# Provided data:
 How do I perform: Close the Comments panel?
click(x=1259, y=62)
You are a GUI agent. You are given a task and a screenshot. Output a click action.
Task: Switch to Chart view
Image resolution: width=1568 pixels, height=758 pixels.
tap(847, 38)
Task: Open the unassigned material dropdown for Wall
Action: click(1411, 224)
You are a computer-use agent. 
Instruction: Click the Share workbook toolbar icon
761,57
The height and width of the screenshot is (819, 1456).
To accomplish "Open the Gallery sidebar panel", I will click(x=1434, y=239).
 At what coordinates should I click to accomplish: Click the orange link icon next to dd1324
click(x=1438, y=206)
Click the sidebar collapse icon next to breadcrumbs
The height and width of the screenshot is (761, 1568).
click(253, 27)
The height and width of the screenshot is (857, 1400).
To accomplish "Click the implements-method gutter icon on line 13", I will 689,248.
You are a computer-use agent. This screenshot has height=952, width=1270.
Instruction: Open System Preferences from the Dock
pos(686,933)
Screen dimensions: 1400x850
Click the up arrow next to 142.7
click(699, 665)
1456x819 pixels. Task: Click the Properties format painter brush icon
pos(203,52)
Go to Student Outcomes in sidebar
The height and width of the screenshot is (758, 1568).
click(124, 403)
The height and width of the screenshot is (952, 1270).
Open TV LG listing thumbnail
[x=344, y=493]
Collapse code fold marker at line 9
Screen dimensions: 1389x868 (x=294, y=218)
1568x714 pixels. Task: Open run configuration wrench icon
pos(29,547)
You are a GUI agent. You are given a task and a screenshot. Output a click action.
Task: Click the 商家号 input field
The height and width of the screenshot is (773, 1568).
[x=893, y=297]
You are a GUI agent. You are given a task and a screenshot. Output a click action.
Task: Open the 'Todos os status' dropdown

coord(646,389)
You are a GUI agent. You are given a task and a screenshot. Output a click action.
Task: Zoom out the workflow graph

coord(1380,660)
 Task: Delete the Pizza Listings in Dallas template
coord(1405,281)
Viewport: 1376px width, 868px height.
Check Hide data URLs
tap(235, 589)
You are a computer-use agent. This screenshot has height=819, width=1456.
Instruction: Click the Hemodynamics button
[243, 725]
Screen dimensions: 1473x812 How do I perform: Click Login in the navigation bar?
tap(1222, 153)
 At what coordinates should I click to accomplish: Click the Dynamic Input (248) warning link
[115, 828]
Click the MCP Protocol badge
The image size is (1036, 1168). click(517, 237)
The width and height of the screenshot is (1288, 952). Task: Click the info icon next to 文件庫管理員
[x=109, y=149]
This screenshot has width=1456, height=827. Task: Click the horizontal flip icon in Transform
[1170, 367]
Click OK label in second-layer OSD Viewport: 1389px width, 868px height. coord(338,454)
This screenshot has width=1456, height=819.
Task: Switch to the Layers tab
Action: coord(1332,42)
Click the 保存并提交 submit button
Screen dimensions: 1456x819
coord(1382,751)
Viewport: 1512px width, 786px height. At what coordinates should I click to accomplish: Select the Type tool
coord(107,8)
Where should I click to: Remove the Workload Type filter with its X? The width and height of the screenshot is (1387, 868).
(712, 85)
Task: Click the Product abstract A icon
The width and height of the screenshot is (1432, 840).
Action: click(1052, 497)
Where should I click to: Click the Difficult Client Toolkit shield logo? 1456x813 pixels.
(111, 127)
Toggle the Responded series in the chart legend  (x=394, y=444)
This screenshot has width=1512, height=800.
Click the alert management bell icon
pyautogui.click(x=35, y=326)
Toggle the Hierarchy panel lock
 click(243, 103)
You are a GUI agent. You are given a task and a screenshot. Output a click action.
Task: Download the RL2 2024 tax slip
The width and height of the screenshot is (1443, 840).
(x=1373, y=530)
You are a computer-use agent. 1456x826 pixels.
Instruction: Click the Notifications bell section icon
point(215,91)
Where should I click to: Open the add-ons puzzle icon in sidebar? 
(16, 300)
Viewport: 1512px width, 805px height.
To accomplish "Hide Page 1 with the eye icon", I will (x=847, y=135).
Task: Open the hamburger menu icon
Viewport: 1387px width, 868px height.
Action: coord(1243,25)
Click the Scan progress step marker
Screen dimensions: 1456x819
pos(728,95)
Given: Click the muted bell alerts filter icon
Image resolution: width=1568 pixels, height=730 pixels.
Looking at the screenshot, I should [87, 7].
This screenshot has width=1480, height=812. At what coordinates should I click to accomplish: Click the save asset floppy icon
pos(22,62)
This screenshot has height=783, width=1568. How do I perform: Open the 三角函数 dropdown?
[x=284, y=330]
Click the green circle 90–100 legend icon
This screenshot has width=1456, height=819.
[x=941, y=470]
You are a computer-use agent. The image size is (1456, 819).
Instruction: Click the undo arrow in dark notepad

# Task prompt:
Please report the number of lines in the data that include the word "will", and add no other text.

# Problem solution:
3